Problem: For this listing, the lines between the one holding "This screenshot has height=353, width=439." and the one holding "Select the Отправить SMS radio button", inclusive, must be set down exactly.

= = = =

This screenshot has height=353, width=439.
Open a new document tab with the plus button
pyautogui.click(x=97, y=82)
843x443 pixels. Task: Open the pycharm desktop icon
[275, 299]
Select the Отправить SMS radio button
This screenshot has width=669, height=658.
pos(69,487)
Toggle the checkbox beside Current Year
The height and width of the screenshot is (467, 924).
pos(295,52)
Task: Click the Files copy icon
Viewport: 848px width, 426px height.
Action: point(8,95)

= = = =

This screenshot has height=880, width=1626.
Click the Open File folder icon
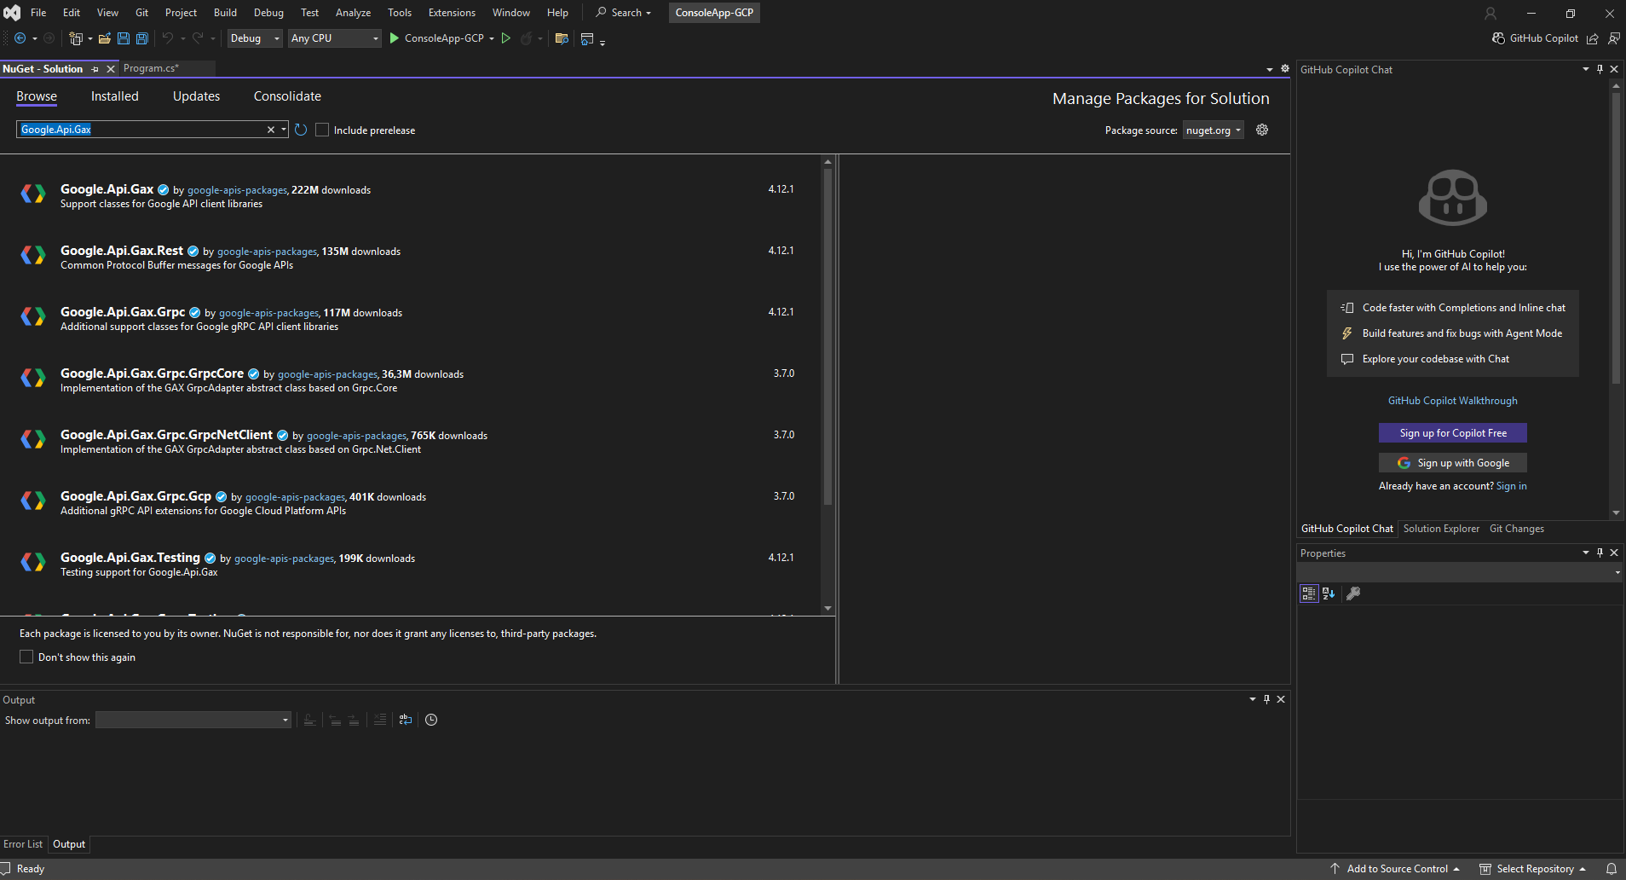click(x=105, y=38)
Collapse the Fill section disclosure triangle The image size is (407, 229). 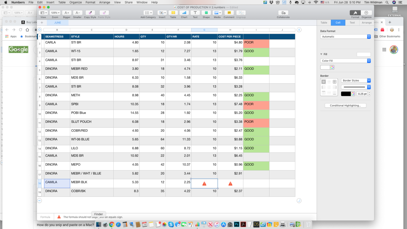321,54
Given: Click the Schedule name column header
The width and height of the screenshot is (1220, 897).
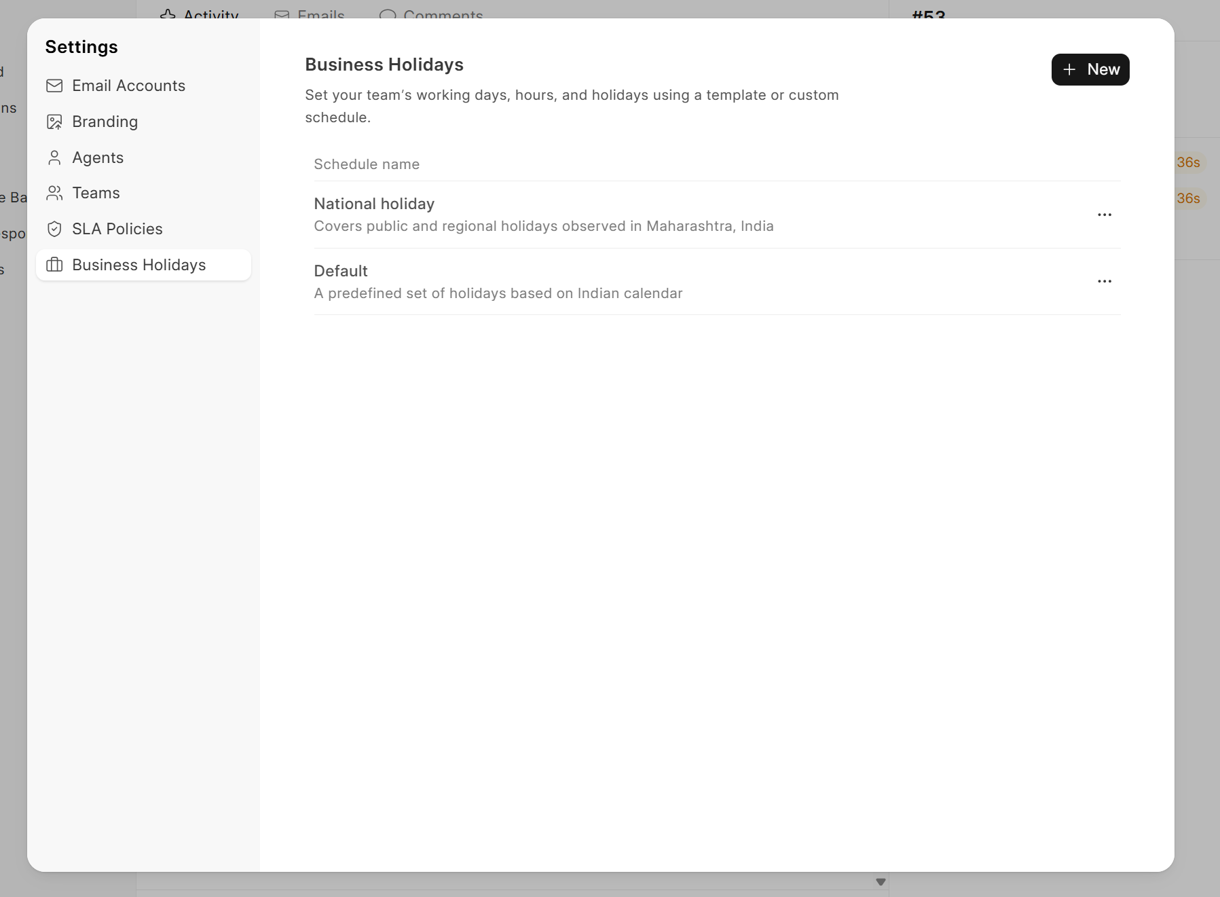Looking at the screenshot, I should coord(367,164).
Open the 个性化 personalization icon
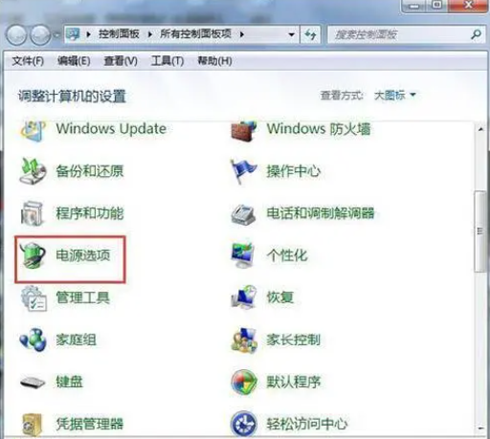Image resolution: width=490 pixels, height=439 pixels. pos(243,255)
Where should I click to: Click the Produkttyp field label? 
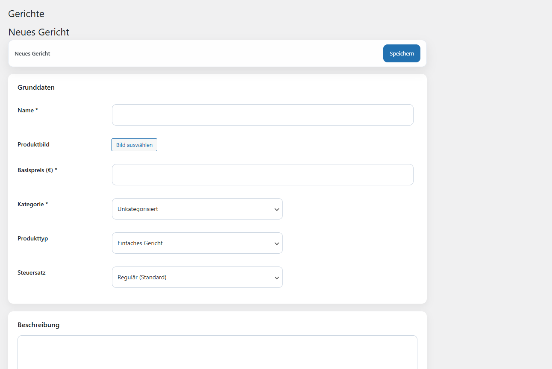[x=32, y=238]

= = = =

Expected answer:
This screenshot has height=353, width=439.
Open a new document tab with the plus button
pyautogui.click(x=97, y=82)
843x443 pixels. Task: Open the pycharm desktop icon
[275, 299]
Select the Отправить SMS radio button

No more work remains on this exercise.